What to do: Check every line of the entries for "item", and copy the lines that hold it.

:: The records ::

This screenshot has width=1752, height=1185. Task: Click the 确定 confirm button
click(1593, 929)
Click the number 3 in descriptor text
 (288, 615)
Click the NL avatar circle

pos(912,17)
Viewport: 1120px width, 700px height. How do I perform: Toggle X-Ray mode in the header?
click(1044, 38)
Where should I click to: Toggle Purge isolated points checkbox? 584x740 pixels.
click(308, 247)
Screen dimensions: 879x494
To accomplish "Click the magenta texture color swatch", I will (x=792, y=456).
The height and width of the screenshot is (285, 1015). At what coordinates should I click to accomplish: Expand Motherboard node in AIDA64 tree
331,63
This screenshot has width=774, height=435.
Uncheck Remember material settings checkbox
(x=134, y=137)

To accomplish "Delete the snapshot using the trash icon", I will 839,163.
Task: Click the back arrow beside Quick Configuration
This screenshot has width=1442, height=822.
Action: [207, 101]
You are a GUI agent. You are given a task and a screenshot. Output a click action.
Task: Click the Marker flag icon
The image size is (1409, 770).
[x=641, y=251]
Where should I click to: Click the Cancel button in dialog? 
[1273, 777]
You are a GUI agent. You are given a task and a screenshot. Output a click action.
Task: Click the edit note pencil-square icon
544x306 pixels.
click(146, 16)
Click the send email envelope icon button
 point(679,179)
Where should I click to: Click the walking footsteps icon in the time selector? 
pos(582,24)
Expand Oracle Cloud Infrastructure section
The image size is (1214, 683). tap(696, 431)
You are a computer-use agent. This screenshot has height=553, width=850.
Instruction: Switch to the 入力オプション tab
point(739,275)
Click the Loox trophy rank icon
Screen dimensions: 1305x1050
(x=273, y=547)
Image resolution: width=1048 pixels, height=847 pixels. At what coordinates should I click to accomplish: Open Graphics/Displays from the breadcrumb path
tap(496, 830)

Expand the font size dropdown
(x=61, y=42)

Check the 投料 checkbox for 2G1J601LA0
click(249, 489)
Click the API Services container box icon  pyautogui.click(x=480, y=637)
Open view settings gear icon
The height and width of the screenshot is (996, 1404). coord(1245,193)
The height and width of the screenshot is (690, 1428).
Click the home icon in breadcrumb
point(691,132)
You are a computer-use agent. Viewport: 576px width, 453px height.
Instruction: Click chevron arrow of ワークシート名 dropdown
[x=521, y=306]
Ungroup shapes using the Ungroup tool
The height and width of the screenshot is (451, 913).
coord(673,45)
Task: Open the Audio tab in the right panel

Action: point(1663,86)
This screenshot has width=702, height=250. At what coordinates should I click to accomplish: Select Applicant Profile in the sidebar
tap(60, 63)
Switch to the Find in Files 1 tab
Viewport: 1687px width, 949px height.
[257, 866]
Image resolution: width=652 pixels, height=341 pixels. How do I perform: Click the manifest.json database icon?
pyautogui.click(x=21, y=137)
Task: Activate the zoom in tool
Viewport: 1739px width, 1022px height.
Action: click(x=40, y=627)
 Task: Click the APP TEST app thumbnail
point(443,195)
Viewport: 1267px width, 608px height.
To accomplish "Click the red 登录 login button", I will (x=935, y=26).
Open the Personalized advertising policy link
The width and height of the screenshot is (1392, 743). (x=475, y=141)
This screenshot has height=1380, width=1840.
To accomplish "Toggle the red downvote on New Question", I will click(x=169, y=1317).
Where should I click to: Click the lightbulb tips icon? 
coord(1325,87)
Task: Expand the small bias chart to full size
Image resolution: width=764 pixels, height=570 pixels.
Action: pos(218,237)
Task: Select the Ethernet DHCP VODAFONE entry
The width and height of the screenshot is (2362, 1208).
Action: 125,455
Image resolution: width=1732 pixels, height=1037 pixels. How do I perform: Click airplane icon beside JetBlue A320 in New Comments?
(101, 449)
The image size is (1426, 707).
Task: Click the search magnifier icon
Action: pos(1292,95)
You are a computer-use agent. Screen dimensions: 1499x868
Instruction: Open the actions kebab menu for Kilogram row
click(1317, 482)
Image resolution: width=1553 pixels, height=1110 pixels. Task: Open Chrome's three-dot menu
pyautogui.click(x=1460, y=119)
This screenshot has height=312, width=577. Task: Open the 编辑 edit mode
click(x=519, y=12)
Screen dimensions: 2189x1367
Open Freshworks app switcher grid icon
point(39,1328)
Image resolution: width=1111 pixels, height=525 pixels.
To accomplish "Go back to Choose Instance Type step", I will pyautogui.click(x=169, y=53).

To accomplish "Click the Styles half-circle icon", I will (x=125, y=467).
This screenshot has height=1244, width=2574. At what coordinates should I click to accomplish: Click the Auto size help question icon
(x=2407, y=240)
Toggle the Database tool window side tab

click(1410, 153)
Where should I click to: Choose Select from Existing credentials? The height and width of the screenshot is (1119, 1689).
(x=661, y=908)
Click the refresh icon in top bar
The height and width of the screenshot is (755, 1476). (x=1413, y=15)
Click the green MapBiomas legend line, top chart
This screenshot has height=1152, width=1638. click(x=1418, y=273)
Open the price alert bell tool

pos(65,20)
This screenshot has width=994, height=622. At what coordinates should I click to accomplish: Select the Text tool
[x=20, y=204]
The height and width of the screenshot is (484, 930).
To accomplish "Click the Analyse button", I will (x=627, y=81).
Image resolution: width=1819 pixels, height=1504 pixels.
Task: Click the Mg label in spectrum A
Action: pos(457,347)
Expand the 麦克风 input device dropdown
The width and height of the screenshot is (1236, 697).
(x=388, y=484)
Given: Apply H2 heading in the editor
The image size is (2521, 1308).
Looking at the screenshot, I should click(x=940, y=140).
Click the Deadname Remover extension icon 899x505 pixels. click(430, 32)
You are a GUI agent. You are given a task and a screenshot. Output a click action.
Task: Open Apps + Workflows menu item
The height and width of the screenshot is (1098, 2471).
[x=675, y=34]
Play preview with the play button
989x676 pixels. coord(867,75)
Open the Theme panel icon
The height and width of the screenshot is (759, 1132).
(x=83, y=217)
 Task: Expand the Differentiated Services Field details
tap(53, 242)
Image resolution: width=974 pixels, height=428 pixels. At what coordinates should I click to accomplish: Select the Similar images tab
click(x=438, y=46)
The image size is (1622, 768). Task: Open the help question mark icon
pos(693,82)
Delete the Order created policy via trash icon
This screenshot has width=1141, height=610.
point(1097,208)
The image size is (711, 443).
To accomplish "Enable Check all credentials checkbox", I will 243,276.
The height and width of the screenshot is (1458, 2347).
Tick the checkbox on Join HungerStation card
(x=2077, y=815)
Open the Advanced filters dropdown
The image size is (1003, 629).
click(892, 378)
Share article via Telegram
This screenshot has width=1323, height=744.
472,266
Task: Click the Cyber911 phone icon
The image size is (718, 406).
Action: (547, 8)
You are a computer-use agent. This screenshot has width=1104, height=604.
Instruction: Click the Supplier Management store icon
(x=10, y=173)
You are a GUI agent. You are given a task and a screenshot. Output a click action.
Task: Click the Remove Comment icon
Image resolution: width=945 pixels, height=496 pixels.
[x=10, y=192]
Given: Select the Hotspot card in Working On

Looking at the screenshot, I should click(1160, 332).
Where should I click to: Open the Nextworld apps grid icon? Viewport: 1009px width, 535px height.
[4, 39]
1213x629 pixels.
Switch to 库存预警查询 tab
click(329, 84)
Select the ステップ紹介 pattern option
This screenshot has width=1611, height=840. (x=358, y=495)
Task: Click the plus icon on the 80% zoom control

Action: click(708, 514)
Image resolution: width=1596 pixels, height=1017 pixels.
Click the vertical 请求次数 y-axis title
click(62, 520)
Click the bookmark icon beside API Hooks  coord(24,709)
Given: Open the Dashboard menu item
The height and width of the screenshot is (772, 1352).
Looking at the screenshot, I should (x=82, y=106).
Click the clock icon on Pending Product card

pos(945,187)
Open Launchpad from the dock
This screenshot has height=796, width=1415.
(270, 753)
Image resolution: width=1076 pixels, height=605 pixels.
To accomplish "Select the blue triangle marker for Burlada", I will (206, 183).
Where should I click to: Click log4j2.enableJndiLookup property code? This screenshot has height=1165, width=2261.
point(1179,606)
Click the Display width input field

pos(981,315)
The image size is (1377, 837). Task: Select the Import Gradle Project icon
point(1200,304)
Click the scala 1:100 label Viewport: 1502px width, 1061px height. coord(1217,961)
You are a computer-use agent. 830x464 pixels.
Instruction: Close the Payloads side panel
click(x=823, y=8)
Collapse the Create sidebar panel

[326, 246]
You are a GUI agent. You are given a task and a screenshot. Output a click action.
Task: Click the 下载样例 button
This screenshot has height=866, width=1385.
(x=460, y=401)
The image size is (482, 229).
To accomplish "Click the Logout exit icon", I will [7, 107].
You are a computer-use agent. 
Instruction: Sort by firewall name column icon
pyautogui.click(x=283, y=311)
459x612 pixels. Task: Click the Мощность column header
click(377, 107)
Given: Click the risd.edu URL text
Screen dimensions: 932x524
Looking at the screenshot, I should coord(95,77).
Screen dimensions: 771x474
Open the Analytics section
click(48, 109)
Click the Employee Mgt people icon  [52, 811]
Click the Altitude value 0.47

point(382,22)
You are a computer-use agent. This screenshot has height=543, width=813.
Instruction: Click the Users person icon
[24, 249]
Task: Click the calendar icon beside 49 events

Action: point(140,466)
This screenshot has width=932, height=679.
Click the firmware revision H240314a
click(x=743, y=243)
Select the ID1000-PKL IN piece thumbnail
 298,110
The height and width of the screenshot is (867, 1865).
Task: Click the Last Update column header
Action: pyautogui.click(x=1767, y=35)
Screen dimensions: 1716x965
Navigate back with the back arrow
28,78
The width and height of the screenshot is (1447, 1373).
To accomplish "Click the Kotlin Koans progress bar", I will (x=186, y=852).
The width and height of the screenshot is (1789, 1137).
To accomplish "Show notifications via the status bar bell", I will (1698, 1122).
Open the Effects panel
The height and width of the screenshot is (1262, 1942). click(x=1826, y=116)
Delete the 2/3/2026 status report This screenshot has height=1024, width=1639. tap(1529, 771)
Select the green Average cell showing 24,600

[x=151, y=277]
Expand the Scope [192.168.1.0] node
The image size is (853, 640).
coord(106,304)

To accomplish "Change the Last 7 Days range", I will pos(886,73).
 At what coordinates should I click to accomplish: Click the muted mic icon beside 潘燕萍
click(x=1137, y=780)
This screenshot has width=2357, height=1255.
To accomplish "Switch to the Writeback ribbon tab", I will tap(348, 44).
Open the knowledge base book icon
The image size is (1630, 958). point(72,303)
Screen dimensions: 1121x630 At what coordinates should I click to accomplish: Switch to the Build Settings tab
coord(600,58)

:::

Exercise result:
Task: Open Apps + Workflows menu item
Given: Open the Dashboard menu item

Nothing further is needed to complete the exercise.